From this combined report you are given a credit score from 300 – 900, and this score represents your credit worthiness when you apply for credit.
Ideally you want a score above 680 to qualify for credit and receive favorable rates.
These are the 5 main variables that factor into your credit score and how they are weighted:
1. Payment History (35%)
How timely you pay your bills is the biggest factor that affect your credit score. The number of late payments on your credit facilities are all recorded on your credit report. Make sure you pay at least your minimum monthly payments.
2. Utilization (30%)
Utilization is how much your credit balance is relative to your credit limit. For example if you have a $1000.00 credit card and you owe $900.00, you are at 90% utilization. This high utilization would have a negative effect on your credit. Ideally you want to be below 50%. If you have other credit facilities, you would be better off spreading the balance between them.
3. History (15%) –
It helps your credit score to have more established credit facilities. Having ‘older’ accounts is better for your score. Therefore it is not advisable for you to keep opening and closing accounts.
4. New Credit (10%)
Applying for credit can have a negative impact on your score if you do it too often. This can be looked upon as you are a ‘credit seeker’. Please note there is a difference between a ‘soft’ and a ‘hard’ inquiry. Inquiries that do not lead to credit being extended are ‘soft’ inquiries and do not affect your credit score. An example of this would be your utility company obtaining a credit score to open a new account. ‘Hard’ inquiry examples are credit, loan and mortgage applications.
5. Credit Mix (10%)
Having different types of credit facilities help build your credit score, as it demonstrates how you handle different types of credit.

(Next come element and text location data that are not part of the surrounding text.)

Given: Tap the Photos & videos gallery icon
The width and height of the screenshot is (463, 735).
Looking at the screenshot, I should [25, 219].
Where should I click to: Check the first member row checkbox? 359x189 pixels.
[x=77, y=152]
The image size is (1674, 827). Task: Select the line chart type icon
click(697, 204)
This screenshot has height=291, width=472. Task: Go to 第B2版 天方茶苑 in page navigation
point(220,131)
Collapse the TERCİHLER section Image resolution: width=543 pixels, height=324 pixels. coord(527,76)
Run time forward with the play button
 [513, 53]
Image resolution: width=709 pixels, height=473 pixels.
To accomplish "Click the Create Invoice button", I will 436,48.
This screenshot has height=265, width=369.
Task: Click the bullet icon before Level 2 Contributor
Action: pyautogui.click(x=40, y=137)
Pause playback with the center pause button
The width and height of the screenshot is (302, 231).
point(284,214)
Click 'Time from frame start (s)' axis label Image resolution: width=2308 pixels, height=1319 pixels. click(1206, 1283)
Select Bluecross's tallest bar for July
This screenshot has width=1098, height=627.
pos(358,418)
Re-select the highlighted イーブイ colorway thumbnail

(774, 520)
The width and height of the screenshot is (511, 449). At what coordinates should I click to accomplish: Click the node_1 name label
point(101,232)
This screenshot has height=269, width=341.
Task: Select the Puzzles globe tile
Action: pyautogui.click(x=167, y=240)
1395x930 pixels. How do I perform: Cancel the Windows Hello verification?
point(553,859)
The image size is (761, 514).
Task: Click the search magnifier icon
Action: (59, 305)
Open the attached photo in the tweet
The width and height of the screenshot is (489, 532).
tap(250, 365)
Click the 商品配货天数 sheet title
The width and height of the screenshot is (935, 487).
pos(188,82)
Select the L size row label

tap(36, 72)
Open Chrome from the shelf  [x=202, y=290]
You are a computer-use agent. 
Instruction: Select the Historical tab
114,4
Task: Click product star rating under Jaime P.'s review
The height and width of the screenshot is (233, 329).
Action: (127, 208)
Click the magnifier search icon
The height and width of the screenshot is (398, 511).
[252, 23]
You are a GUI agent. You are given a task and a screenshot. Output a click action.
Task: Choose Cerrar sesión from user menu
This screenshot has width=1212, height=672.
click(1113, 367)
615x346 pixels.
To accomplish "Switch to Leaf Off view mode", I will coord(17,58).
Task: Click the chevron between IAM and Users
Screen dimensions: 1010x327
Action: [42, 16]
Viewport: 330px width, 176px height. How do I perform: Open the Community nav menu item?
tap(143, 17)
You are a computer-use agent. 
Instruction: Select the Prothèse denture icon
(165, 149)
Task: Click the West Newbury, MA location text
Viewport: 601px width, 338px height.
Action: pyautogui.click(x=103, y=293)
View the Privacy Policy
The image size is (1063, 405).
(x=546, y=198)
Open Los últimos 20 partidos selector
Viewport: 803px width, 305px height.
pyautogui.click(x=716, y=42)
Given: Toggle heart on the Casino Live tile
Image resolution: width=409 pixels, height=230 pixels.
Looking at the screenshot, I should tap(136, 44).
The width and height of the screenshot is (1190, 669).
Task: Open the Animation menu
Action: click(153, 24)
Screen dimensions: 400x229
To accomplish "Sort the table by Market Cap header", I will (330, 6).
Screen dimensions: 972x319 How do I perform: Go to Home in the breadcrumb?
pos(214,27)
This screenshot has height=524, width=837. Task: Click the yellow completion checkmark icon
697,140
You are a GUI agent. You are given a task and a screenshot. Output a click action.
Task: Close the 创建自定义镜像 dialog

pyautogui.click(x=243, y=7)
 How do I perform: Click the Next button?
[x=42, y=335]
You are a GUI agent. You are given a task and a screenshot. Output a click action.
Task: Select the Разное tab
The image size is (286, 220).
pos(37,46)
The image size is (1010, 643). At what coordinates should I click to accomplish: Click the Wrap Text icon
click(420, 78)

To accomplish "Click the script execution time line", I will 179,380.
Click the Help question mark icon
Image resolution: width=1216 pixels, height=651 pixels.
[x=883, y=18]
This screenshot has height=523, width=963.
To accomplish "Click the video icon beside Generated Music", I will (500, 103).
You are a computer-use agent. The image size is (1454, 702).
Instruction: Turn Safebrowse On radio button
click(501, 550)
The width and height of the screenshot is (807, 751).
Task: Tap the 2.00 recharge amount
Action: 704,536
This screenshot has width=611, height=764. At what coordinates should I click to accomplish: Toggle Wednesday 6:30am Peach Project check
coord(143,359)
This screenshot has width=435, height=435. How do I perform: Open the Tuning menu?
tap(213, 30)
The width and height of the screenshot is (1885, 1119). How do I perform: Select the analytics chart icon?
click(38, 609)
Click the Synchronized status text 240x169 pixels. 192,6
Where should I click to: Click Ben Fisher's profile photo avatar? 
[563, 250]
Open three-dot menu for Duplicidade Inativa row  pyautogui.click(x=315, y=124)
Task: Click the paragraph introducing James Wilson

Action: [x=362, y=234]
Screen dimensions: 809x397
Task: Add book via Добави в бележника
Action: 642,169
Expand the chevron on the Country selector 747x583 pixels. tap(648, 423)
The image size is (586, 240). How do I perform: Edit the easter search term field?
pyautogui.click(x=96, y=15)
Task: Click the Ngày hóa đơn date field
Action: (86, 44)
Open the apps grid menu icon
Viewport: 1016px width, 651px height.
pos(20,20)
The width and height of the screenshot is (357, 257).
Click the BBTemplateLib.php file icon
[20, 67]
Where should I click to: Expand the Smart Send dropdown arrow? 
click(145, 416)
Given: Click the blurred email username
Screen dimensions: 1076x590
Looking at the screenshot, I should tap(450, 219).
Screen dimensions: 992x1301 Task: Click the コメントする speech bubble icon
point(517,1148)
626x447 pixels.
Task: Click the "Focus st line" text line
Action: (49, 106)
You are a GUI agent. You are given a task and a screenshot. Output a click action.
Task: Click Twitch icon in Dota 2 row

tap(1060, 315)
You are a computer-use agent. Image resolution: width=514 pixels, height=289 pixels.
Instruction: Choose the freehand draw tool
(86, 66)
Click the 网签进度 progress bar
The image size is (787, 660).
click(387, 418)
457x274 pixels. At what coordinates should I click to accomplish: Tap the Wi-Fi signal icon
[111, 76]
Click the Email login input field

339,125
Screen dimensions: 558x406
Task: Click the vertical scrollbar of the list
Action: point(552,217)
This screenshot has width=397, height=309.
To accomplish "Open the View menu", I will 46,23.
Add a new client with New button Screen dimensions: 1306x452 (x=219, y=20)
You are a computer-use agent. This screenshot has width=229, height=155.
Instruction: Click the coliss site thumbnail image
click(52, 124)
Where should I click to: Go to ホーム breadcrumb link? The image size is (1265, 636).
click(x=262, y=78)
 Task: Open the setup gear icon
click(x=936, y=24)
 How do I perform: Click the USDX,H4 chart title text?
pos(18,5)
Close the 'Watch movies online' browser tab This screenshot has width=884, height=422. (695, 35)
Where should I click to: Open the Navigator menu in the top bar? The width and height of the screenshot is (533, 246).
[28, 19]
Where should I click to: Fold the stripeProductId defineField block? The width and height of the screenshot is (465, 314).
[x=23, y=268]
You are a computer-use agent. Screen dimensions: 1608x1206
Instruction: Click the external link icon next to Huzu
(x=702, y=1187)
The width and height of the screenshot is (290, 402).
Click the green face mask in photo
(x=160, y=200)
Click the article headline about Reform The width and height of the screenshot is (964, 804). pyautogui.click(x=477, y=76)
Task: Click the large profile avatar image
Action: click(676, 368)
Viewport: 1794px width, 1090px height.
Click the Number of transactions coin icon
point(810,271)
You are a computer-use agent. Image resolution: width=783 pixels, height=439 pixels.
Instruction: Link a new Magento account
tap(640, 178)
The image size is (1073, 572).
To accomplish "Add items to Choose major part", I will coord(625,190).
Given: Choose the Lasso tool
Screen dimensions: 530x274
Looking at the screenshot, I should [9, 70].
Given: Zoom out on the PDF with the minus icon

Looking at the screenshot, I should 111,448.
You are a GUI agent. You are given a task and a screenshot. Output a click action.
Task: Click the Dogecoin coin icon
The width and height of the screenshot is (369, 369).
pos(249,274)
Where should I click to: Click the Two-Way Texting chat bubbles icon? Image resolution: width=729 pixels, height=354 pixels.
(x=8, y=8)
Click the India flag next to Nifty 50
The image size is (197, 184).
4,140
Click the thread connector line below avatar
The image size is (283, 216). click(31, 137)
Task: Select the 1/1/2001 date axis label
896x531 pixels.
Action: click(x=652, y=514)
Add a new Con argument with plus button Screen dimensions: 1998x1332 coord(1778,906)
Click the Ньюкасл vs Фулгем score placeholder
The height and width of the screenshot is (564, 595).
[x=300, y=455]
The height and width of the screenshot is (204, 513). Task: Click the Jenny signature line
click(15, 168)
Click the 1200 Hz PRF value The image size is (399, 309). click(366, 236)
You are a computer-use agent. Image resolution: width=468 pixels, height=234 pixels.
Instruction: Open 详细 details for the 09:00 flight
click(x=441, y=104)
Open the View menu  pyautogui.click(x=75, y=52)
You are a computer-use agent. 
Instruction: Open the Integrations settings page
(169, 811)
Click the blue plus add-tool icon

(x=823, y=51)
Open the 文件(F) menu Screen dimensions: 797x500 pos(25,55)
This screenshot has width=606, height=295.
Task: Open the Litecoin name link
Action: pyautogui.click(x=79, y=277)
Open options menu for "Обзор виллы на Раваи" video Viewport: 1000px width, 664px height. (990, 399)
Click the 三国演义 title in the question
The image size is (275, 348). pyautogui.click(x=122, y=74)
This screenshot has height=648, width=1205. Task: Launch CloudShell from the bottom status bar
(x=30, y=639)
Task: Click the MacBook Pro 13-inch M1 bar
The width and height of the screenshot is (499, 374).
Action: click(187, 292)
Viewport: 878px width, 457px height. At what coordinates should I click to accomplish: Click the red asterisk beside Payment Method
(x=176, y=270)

Two main types of credit accounts:
i) Revolving – Minimum payment is based on the balance and as you pay down the balance, the credit becomes available for you to use again.
ie. credit cards and lines of credit
ii) Installment – There is a fixed payment and when you pay down the balance you cannot use the credit again.
ie. Car loans and student loans
These are the main variables that influence your credit score. Employment status, income, bank account balances and your overall net worth may affect your credit approval but they do not directly affect your score.